• **TASK STATEMENT**: Copy every one of the records below line for line, with no changes to any character.

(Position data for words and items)
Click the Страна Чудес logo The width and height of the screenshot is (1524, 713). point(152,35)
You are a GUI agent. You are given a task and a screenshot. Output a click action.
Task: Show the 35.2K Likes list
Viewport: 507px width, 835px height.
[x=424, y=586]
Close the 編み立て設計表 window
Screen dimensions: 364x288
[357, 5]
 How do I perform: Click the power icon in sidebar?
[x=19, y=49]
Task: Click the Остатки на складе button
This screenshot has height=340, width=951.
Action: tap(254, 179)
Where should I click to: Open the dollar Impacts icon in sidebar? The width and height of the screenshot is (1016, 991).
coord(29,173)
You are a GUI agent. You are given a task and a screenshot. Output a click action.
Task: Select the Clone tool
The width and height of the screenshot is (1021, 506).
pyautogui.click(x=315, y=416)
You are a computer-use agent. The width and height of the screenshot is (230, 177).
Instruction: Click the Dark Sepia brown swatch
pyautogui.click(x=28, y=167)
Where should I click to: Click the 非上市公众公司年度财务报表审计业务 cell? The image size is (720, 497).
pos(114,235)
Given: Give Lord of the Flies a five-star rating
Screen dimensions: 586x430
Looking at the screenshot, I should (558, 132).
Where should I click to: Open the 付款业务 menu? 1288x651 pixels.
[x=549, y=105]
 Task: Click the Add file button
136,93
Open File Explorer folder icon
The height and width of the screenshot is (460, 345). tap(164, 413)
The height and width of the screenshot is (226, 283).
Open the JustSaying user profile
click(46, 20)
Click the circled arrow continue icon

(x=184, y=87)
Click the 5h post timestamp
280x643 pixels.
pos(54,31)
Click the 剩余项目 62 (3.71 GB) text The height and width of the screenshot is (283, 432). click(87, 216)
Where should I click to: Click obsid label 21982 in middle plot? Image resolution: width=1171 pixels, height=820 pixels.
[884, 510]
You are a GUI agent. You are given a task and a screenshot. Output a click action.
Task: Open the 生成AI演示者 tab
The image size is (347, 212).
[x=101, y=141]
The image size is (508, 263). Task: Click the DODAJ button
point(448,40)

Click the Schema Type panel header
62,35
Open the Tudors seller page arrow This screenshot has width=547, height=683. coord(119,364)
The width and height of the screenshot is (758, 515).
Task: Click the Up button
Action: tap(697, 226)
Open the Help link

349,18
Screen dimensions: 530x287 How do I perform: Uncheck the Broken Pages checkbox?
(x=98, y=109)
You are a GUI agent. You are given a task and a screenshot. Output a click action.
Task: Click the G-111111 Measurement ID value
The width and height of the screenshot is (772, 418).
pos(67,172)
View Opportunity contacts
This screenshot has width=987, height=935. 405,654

• **SOLVED PROBLEM**:
Click the Страна Чудес logo The width and height of the screenshot is (1524, 713). point(152,35)
You are a GUI agent. You are given a task and a screenshot. Output a click action.
Task: Show the 35.2K Likes list
Viewport: 507px width, 835px height.
[x=424, y=586]
Close the 編み立て設計表 window
Screen dimensions: 364x288
[357, 5]
 How do I perform: Click the power icon in sidebar?
[x=19, y=49]
Task: Click the Остатки на складе button
This screenshot has height=340, width=951.
Action: tap(254, 179)
Where should I click to: Open the dollar Impacts icon in sidebar? The width and height of the screenshot is (1016, 991).
coord(29,173)
You are a GUI agent. You are given a task and a screenshot. Output a click action.
Task: Select the Clone tool
The width and height of the screenshot is (1021, 506).
pyautogui.click(x=315, y=416)
You are a computer-use agent. The width and height of the screenshot is (230, 177).
Instruction: Click the Dark Sepia brown swatch
pyautogui.click(x=28, y=167)
Where should I click to: Click the 非上市公众公司年度财务报表审计业务 cell? The image size is (720, 497).
pos(114,235)
Given: Give Lord of the Flies a five-star rating
Screen dimensions: 586x430
Looking at the screenshot, I should (558, 132).
Where should I click to: Open the 付款业务 menu? 1288x651 pixels.
[x=549, y=105]
 Task: Click the Add file button
136,93
Open File Explorer folder icon
The height and width of the screenshot is (460, 345). tap(164, 413)
The height and width of the screenshot is (226, 283).
Open the JustSaying user profile
click(46, 20)
Click the circled arrow continue icon

(x=184, y=87)
Click the 5h post timestamp
280x643 pixels.
pos(54,31)
Click the 剩余项目 62 (3.71 GB) text The height and width of the screenshot is (283, 432). click(87, 216)
Where should I click to: Click obsid label 21982 in middle plot? Image resolution: width=1171 pixels, height=820 pixels.
[884, 510]
You are a GUI agent. You are given a task and a screenshot. Output a click action.
Task: Open the 生成AI演示者 tab
The image size is (347, 212).
[x=101, y=141]
The image size is (508, 263). Task: Click the DODAJ button
point(448,40)

Click the Schema Type panel header
62,35
Open the Tudors seller page arrow This screenshot has width=547, height=683. coord(119,364)
The width and height of the screenshot is (758, 515).
Task: Click the Up button
Action: tap(697, 226)
Open the Help link

349,18
Screen dimensions: 530x287 How do I perform: Uncheck the Broken Pages checkbox?
(x=98, y=109)
You are a GUI agent. You are given a task and a screenshot. Output a click action.
Task: Click the G-111111 Measurement ID value
The width and height of the screenshot is (772, 418).
pos(67,172)
View Opportunity contacts
This screenshot has width=987, height=935. 405,654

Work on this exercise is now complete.